▶ WORK REQUIRED: The data beneath this task is to be duplicated exactly, in its entirety.

[Stored data entries]
---------------

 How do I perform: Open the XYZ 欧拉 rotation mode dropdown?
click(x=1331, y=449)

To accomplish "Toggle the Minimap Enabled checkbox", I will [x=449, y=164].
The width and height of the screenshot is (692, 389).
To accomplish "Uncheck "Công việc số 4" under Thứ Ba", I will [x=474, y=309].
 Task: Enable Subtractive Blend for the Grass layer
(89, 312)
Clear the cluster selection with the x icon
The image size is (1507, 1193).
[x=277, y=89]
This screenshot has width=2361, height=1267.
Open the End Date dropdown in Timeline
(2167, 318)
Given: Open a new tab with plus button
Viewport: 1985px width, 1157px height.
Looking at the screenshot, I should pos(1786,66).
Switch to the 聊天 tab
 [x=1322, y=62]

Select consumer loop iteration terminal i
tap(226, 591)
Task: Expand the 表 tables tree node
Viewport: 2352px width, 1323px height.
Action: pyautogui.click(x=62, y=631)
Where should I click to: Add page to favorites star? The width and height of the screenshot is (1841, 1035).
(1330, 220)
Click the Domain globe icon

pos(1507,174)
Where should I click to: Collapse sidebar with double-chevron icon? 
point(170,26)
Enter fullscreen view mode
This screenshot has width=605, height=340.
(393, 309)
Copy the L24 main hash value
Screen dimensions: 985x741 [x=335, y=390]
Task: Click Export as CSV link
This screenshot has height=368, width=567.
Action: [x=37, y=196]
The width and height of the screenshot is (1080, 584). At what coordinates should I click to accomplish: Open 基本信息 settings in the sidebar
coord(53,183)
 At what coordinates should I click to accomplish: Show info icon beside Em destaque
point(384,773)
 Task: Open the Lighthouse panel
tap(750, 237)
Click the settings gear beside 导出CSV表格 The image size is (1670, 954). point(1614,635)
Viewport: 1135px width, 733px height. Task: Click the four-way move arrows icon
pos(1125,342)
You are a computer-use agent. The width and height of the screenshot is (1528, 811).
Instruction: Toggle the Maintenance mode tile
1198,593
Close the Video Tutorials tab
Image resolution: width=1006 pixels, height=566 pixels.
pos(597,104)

---------------

▶ OUTPUT FOR THIS EXERCISE:
 How do I perform: Open the XYZ 欧拉 rotation mode dropdown?
click(x=1331, y=449)

To accomplish "Toggle the Minimap Enabled checkbox", I will [x=449, y=164].
The width and height of the screenshot is (692, 389).
To accomplish "Uncheck "Công việc số 4" under Thứ Ba", I will [x=474, y=309].
 Task: Enable Subtractive Blend for the Grass layer
(89, 312)
Clear the cluster selection with the x icon
The image size is (1507, 1193).
[x=277, y=89]
This screenshot has width=2361, height=1267.
Open the End Date dropdown in Timeline
(2167, 318)
Given: Open a new tab with plus button
Viewport: 1985px width, 1157px height.
Looking at the screenshot, I should pos(1786,66).
Switch to the 聊天 tab
 [x=1322, y=62]

Select consumer loop iteration terminal i
tap(226, 591)
Task: Expand the 表 tables tree node
Viewport: 2352px width, 1323px height.
Action: pyautogui.click(x=62, y=631)
Where should I click to: Add page to favorites star? The width and height of the screenshot is (1841, 1035).
(1330, 220)
Click the Domain globe icon

pos(1507,174)
Where should I click to: Collapse sidebar with double-chevron icon? 
point(170,26)
Enter fullscreen view mode
This screenshot has width=605, height=340.
(393, 309)
Copy the L24 main hash value
Screen dimensions: 985x741 [x=335, y=390]
Task: Click Export as CSV link
This screenshot has height=368, width=567.
Action: [x=37, y=196]
The width and height of the screenshot is (1080, 584). At what coordinates should I click to accomplish: Open 基本信息 settings in the sidebar
coord(53,183)
 At what coordinates should I click to accomplish: Show info icon beside Em destaque
point(384,773)
 Task: Open the Lighthouse panel
tap(750, 237)
Click the settings gear beside 导出CSV表格 The image size is (1670, 954). point(1614,635)
Viewport: 1135px width, 733px height. Task: Click the four-way move arrows icon
pos(1125,342)
You are a computer-use agent. The width and height of the screenshot is (1528, 811).
Instruction: Toggle the Maintenance mode tile
1198,593
Close the Video Tutorials tab
Image resolution: width=1006 pixels, height=566 pixels.
pos(597,104)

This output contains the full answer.